▶ _Work item_:
In the listing below, find the line with "The image size is (1680, 1112)." and the line with "Viewport: 1920px width, 1220px height.". Repeat those two lines and all lines between them exactly.

▶ _Exercise material_:
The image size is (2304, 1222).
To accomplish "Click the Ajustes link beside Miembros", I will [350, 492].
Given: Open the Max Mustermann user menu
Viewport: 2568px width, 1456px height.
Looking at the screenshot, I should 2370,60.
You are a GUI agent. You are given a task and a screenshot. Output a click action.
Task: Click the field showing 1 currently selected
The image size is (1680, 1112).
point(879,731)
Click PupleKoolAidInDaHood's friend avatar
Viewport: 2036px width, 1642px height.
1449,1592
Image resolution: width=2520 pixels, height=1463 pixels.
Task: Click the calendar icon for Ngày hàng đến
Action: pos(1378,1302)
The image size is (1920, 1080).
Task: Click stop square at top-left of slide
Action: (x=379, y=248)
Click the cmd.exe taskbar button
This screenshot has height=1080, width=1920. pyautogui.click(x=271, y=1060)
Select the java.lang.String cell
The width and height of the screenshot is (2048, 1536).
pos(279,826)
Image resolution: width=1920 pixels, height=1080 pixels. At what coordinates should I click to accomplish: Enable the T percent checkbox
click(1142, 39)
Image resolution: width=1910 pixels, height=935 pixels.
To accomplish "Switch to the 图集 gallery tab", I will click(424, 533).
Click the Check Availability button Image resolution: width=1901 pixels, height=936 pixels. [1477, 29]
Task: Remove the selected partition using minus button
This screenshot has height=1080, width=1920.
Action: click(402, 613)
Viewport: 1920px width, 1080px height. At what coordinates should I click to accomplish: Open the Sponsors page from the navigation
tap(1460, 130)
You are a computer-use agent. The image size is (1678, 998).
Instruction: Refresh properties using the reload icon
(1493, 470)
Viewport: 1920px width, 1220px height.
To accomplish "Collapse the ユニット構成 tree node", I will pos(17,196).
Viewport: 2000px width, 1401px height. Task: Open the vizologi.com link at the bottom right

▶ _Task result_:
The image size is (1680, 1112).
point(879,731)
Click PupleKoolAidInDaHood's friend avatar
Viewport: 2036px width, 1642px height.
1449,1592
Image resolution: width=2520 pixels, height=1463 pixels.
Task: Click the calendar icon for Ngày hàng đến
Action: pos(1378,1302)
The image size is (1920, 1080).
Task: Click stop square at top-left of slide
Action: (x=379, y=248)
Click the cmd.exe taskbar button
This screenshot has height=1080, width=1920. pyautogui.click(x=271, y=1060)
Select the java.lang.String cell
The width and height of the screenshot is (2048, 1536).
pos(279,826)
Image resolution: width=1920 pixels, height=1080 pixels. At what coordinates should I click to accomplish: Enable the T percent checkbox
click(1142, 39)
Image resolution: width=1910 pixels, height=935 pixels.
To accomplish "Switch to the 图集 gallery tab", I will click(424, 533).
Click the Check Availability button Image resolution: width=1901 pixels, height=936 pixels. [1477, 29]
Task: Remove the selected partition using minus button
This screenshot has height=1080, width=1920.
Action: click(402, 613)
Viewport: 1920px width, 1080px height. At what coordinates should I click to accomplish: Open the Sponsors page from the navigation
tap(1460, 130)
You are a computer-use agent. The image size is (1678, 998).
Instruction: Refresh properties using the reload icon
(1493, 470)
Viewport: 1920px width, 1220px height.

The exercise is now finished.